Sunday, December 20, 2015

Ynot vs. IAC (G.R. No. 74457)



Facts:
In 1980 President Marcos amended Executive Order No. 626-A which orders that no carabao and carabeef shall be transported from one province to another; such violation shall be subject to confiscation and forfeiture by the government, to be distributed to charitable institutions and other similar institutions as the Chairman of the National Meat Inspection Commission may see fit for the carabeef and to deserving farmers through dispersal as the Director of Animal Industry may see fit in the case of the carabaos.
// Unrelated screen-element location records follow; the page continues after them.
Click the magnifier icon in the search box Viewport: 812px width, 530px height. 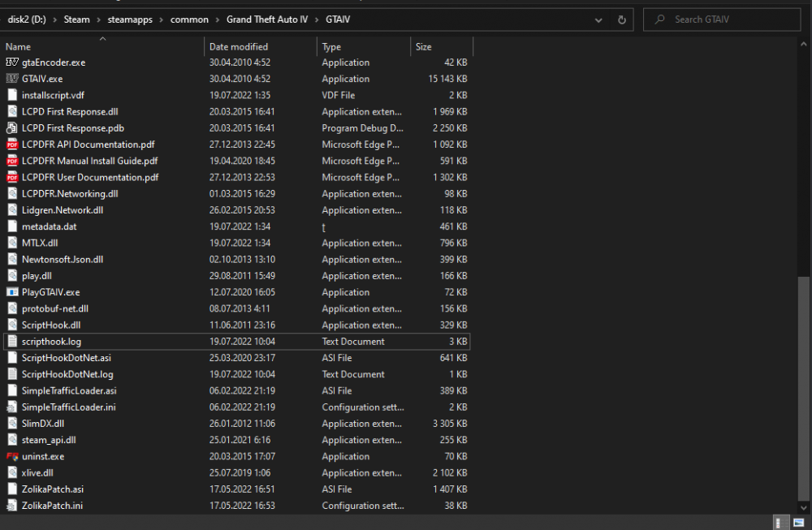click(x=659, y=19)
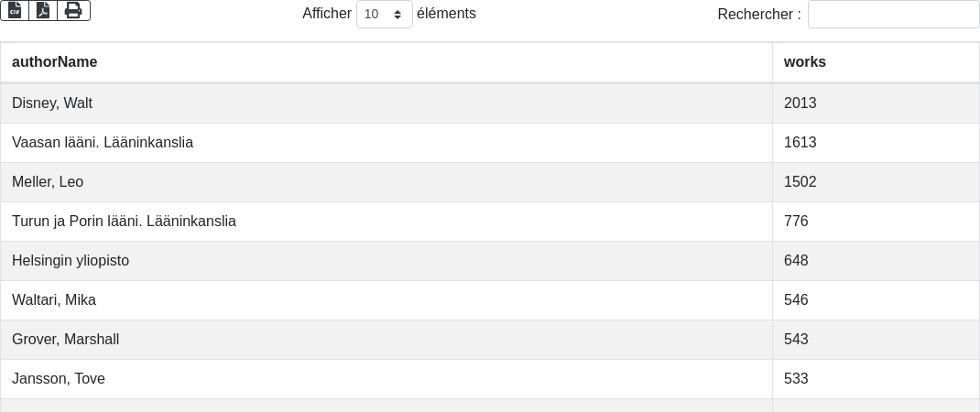
Task: Export the table as CSV
Action: click(x=15, y=10)
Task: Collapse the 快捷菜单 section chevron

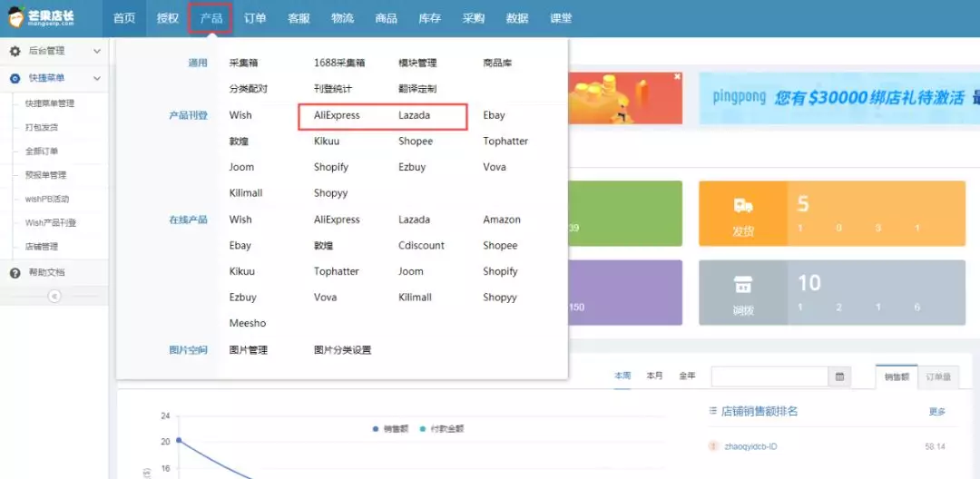Action: coord(97,79)
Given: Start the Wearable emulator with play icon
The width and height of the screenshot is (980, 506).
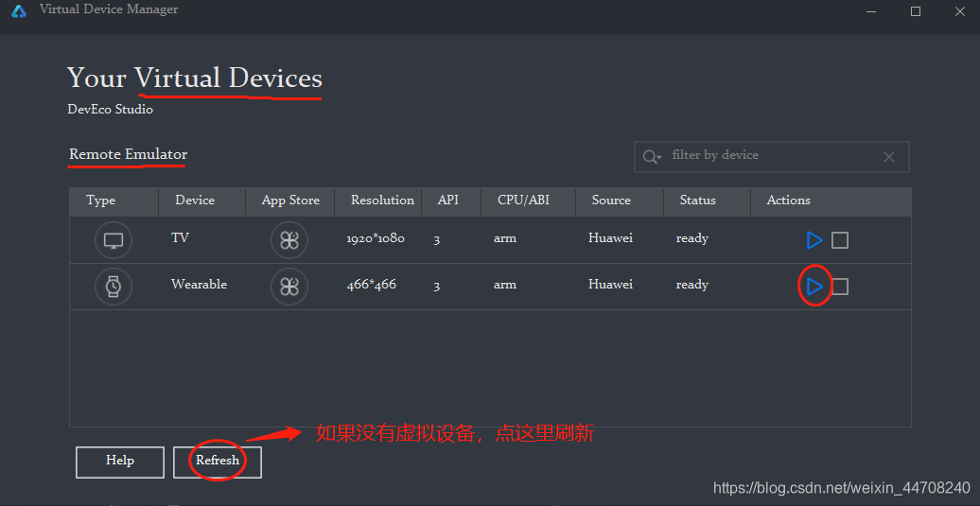Looking at the screenshot, I should [x=814, y=286].
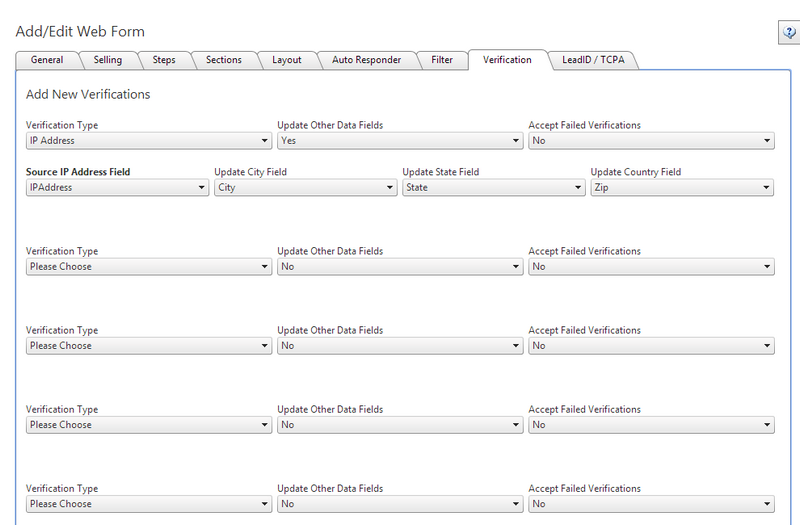Viewport: 800px width, 525px height.
Task: Open the Source IP Address Field dropdown
Action: click(x=117, y=187)
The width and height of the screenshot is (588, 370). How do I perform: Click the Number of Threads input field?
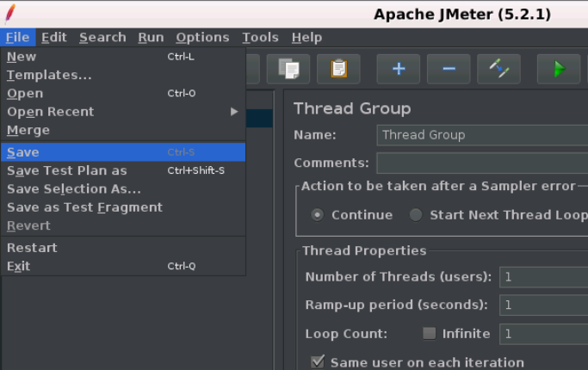point(544,277)
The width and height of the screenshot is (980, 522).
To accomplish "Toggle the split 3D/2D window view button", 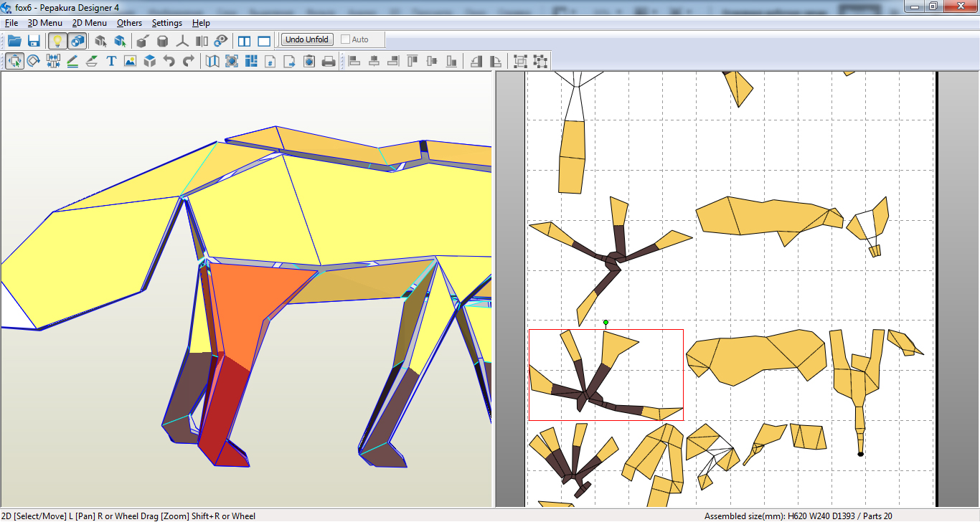I will (x=245, y=40).
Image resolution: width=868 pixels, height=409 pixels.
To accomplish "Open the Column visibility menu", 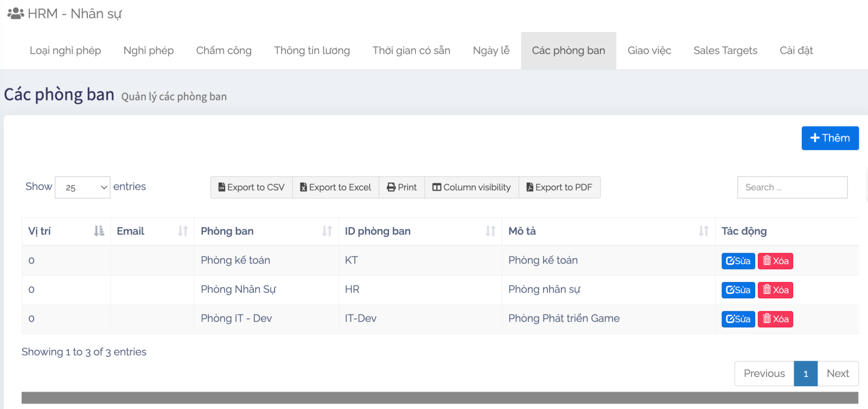I will coord(471,187).
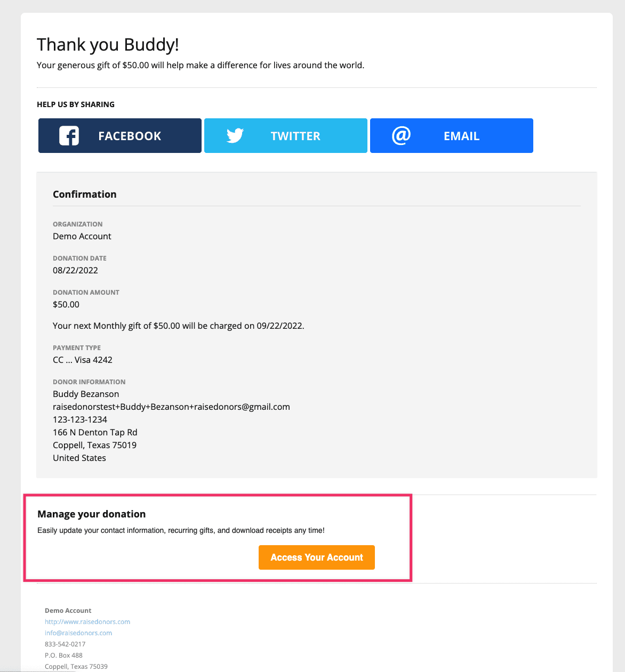Click the footer phone number 833-542-0217
The height and width of the screenshot is (672, 625).
[65, 644]
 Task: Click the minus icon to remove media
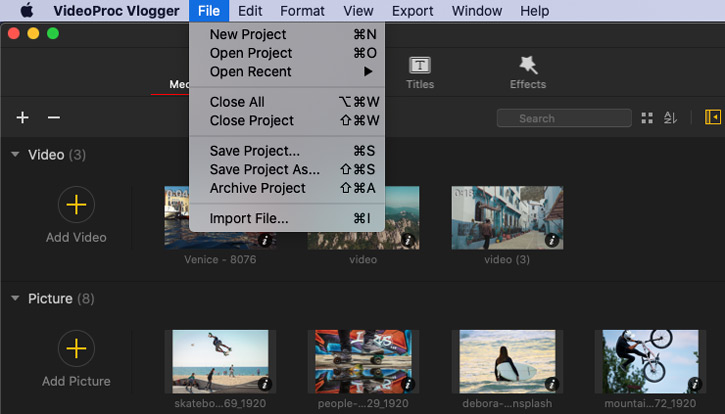pos(54,118)
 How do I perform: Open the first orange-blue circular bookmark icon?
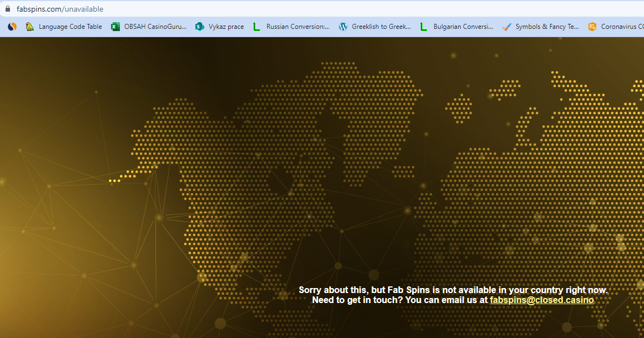pos(12,27)
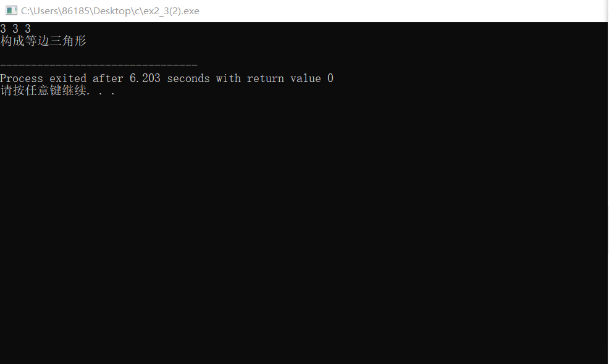Click the last 3 on the input line

pyautogui.click(x=28, y=29)
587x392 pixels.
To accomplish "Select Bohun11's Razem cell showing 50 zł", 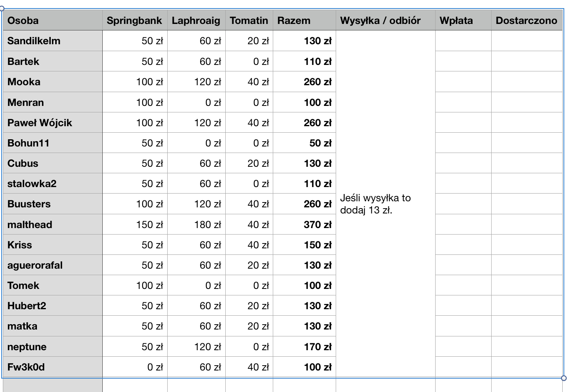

On January 13, 1984, Petitioner’s 6 carabaos were confiscated by the police station commander of Barotac Nuevo, Iloilo for having been transported from Masbate to Iloilo in violation of EO 626-A. He issued a writ for replevin, challenging the constitutionality of said EO. The trial court sustained the confiscation of the animals and declined to rule on the validity of the law on the ground that it lacked authority to do so. Its decision was affirmed by the IAC.Hence, this petition for review filed by Petitioner.

Issue:
Whether or not the said Executive Order is unconstitutional.

Held:
SC ruled that while there is a lawful subject, there was no lawful method. The EO imposes on the absolute ban not on the slaughter of carabaos but on their movement, providing that no carabao and carabeef should be transported from one province to another the purpose of which is to protect the community from the loss of the services of such animals by their slaughter. SC said that the reasonable connection between the means employed and the purpose sought to be achieved by the questioned measure is missing. They cannot see how the prohibition of the inter-provincial transport of carabaos can prevent their indiscriminate slaughter considering that they can be killed anywhere.

The EO is also unconstitutional as there was outright confiscation of carabaos without according the owner the right to be heard before a competent and impartial court. There certainly was no reason why the offense prohibited by the EO should not have been proved first in a court of justice, with the accused being accorded all the rights safeguarded to him under the Constitution. The EO is penal in nature, the violation should have been pronounced not by the police only but by a court of justice, which alone would have had the authority to impose the prescribed penalty, and only after trial and conviction of the accused. 

Wherefore, the EO is unconstitutional.